Elle dénonce la répression des militants du Hirak : La LADDH appelle le pouvoir à «faire valoir la raison»

Mokrane Ait Ouarabi, El Watan, 12 mai 2021

La Ligue algérienne pour la défense des droits de l’homme (LADDH), dirigée par Noureddine Benissad, alerte sur la dégradation inquiétante de la situation des droits de l’homme. «Le pays traverse une période sombre et dangereuse, marquée par la multiplication des atteintes aux droits de l’homme et aux libertés individuelles et collectives.

En choisissant de préserver à tout prix un statu quo intenable et en refusant d’entrouvrir les perspectives d’un changement démocratique désormais vital pour la préservation de la cohésion de la société, les tenants du pouvoir ont décidé d’aller vers une exacerbation de la gestion autoritaire de la société», dénonce la LADDH, pour laquelle «cette option foule aux pieds les engagements de l’Etat algérien en matière de respect des droits et des libertés».

Pour la Ligue présidée par Me Benissad, ce sont toutes les libertés qui sont désormais «remises en cause dans le cadre de cette entreprise de restauration brutale d’un ordre périmé dont les Algériens, dans leur diversité, ne veulent plus».

«Ces dernières semaines ont été marquées par une aggravation sans précédent de la répression contre des citoyens engagés dans le hirak : journalistes, étudiants et défenseurs des droits de l’homme en sont les principales cibles.

Les tribunaux et les prisons deviennent des instruments contre l’action citoyenne et contre toute pensée critique», relève non sans inquiétude la LADDH, qui fait état de poursuites judiciaires engagées contre des «militants des droits humains, au parcours connu et respecté». «Il est de notre devoir moral et politique de mettre en garde contre la gravité de l’instrumentalisation de la justice et des dérives en cours», estime cette organisation de défense des droits de l’homme, qui dénonce dans ce sillage le dernier communiqué du ministère de l’Intérieur sur les manifestations du hirak qui est «porteur de menaces».

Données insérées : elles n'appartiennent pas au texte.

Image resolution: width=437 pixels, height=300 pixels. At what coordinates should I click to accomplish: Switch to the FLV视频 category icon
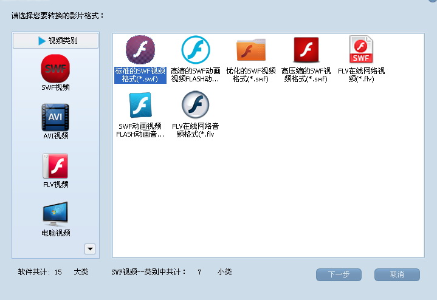click(55, 165)
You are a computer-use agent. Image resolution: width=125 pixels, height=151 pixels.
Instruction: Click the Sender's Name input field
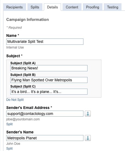coord(45,138)
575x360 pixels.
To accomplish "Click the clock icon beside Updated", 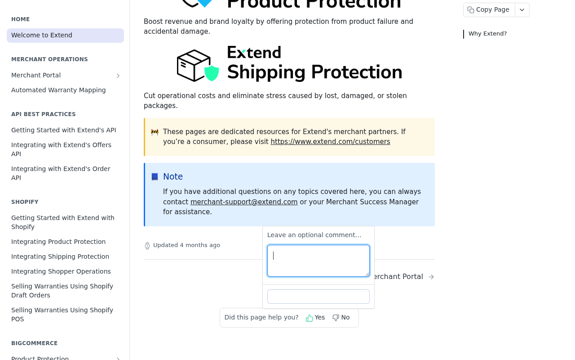I will tap(147, 246).
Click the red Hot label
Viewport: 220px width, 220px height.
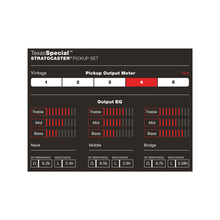(185, 73)
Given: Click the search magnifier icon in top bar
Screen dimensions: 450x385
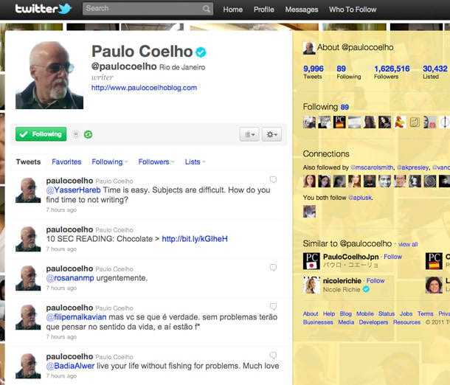Looking at the screenshot, I should coord(207,10).
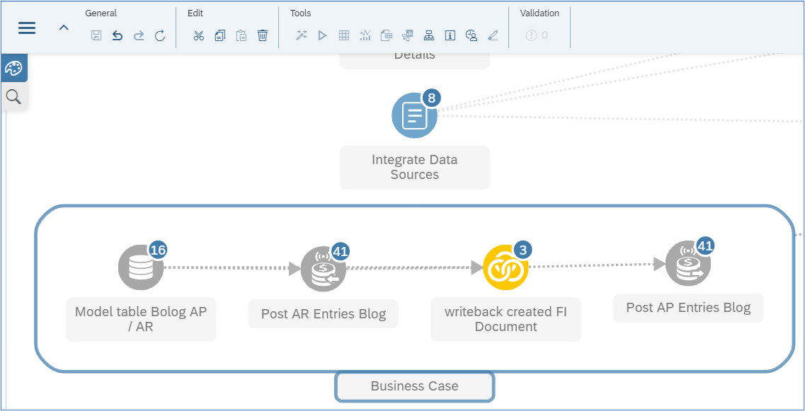Screen dimensions: 805x411
Task: Expand the Model table Bolog AP node badge
Action: (x=157, y=250)
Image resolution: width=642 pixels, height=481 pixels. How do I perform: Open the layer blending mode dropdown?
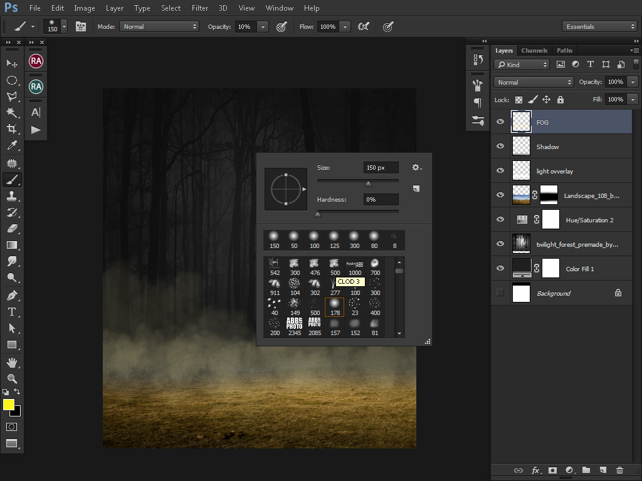point(534,82)
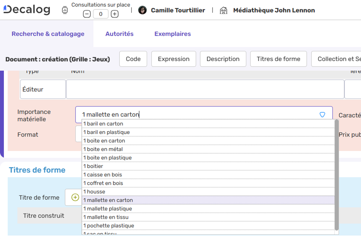Choose '1 boite en métal' from list
The height and width of the screenshot is (239, 361).
click(103, 149)
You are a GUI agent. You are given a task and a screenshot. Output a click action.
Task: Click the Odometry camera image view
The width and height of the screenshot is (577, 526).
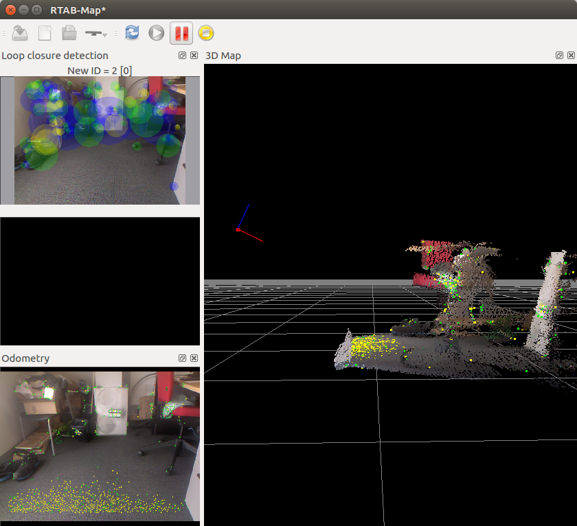click(100, 446)
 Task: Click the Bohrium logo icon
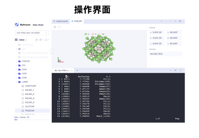click(17, 25)
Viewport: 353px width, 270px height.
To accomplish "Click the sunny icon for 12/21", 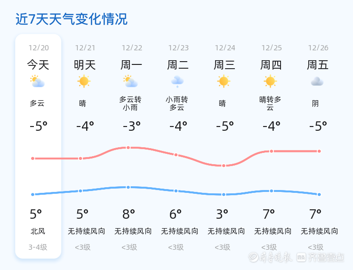I will (84, 81).
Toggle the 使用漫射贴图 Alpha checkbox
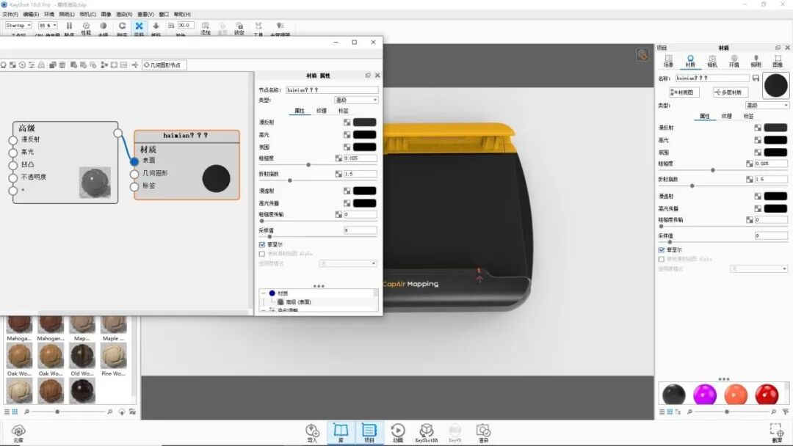Image resolution: width=793 pixels, height=446 pixels. pyautogui.click(x=262, y=254)
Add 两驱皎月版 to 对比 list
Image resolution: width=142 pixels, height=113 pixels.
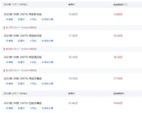[x=33, y=41]
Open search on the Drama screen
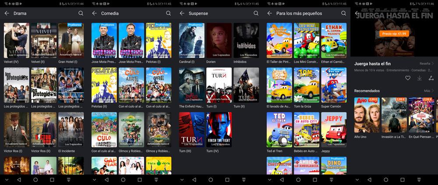The height and width of the screenshot is (185, 438). point(81,14)
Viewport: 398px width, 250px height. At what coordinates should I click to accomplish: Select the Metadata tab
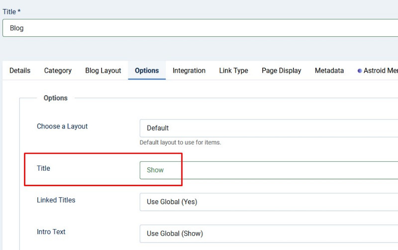(x=329, y=70)
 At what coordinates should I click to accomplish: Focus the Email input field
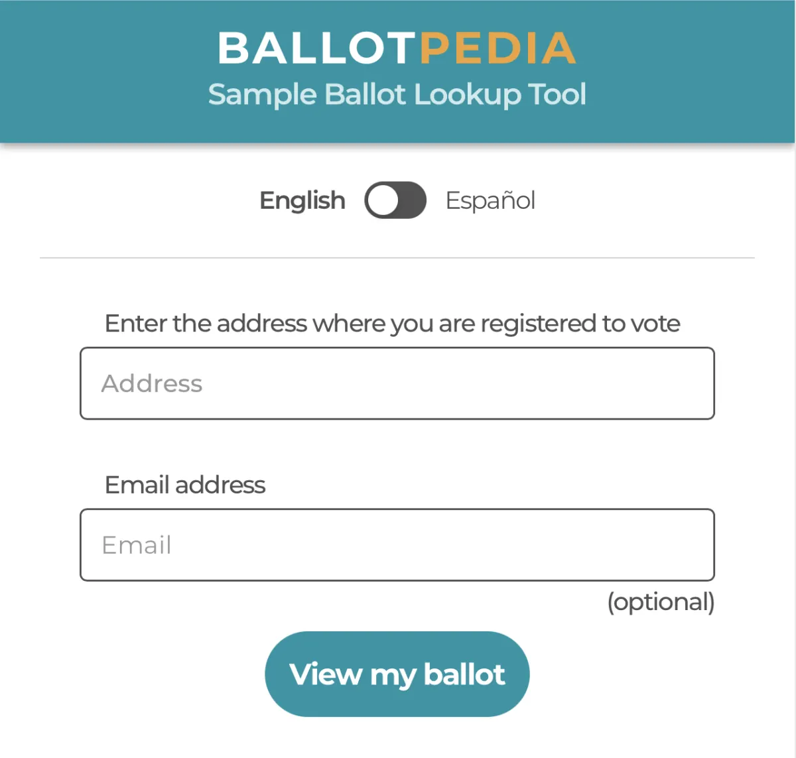[x=397, y=545]
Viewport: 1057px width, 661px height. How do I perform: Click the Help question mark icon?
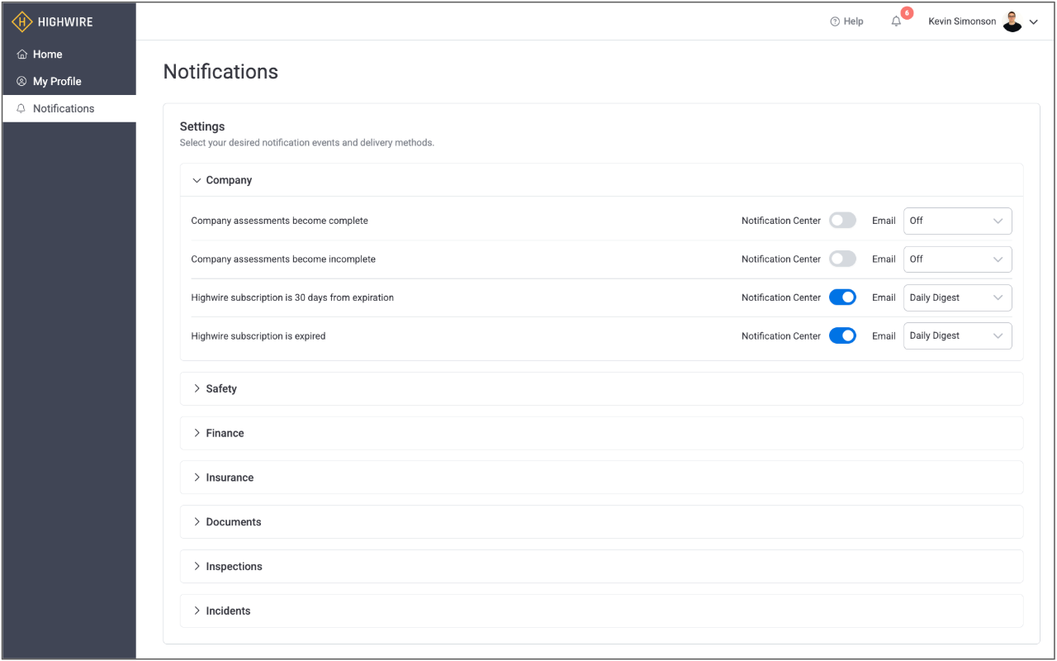pos(835,21)
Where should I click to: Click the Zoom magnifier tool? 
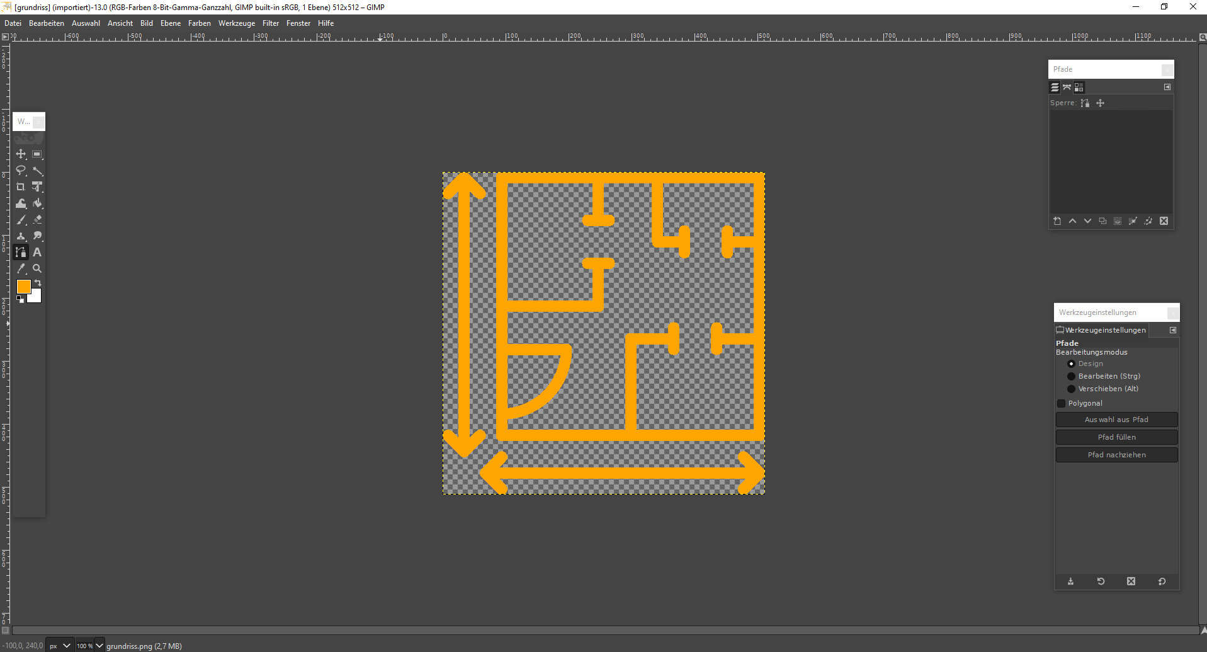[37, 269]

La LADDH affirme que «rien, absolument rien, ne peut justifier ces attaques frontales caractérisées contre les principes des droits de l’homme et la confiscation des libertés».

Elle souligne la légitimité des aspirations du mouvement populaire à «un changement démocratique et pacifique pour la consécration d’un Etat de droit, garant de la dignité, des libertés et de la justice». «Ces aspirations, portées historiquement par le Mouvement de libération nationale, sont conformes aux principes et aux normes qui fondent les nations libres», ajoute cette organisation qui exige «la libération inconditionnelle et la réhabilitation totale des détenus ainsi que l’arrêt immédiat des poursuites judiciaires contre les citoyens qui revendiquent le changement démocratique et pacifique».

Pour la LADDH, la répression ne ferait qu’exacerber la colère citoyenne et aggraver la crise qui secoue le pays. Cela surtout que «la situation socioéconomique des ménages s’est fortement dégradée et que la situation financière du pays est critique». La LADDH considère ainsi qu’une telle situation «exige de faire valoir la raison et d’aller dans le sens des solutions pacifiques dont le hirak, expression d’une maturation historique de la société algérienne, est l’expression».